At any rate, the question is whether focus on political speech, broadly considered, is a strength or a weakness of the democratic view. The case for the latter is that there are certainly some kinds of intuitively high-value speech that are not political (or are political only if everything else is, which makes that category uninformative). Scientific speech is one example. Perhaps some of it is political – speech about climate change, for example – but much is not (e.g. pure mathematics), and anyway we might distinguish, say, between the science of climate change and its political implications. The religious speech of a closed religious order, such as the Amish or ultra-orthodox Jews, is another example. Speech on intimate matters between partners, family and friends is yet another. But, as we noted at the start, free speech often means in effect free public speech, something that these three forms normally are not. Given that there are rights to academic freedom, to freedom of religious conscience, and to a private life that will protect speech in these areas, is it enough if the democratic view explains only the value of public speech?

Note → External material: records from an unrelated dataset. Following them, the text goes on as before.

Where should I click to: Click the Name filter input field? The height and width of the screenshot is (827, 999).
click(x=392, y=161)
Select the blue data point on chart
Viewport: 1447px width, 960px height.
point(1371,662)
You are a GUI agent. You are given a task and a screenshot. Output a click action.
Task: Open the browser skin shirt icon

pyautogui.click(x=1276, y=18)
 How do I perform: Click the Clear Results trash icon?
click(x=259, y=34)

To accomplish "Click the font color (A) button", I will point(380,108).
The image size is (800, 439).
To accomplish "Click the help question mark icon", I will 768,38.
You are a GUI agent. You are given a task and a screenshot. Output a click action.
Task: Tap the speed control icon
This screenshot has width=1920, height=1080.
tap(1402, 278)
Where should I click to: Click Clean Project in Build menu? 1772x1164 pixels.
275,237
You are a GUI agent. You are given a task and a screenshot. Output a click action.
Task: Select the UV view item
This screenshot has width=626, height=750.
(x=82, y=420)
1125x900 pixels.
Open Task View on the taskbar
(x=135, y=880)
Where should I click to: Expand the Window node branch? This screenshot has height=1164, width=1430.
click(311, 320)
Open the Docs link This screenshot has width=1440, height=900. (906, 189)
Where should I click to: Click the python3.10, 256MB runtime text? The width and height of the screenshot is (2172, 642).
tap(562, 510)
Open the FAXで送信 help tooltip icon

Indeed the argument from democracy has an important advantage. In a liberal society there is always a presumption in favour of individual liberty, unless such liberty interferes with the interests of others. By helping us to distinguish between political speech (broadly interpreted) and non-political speech, the democracy argument explains why it may often be more permissible to regulate the latter than to regulate the former. As Robert Post notes, for example, an attack on the reputation of a public figure might fairly be seen as a contribution to political debate in a way in which defamation of a private individual is not (Post 2011, p. 480). The latter is a potential civil wrong. By contrast, the US Supreme Court upheld the former doctrine in New York Times Co. v Sullivan (1964), where that newspaper published an advert critical of the behaviour of the police in Alabama, which had arrested Martin Luther King Jr, as well as in other cases since then. In general, political speech may be more important to protect just by virtue of its connection with state power, and therefore with our other rights and freedoms.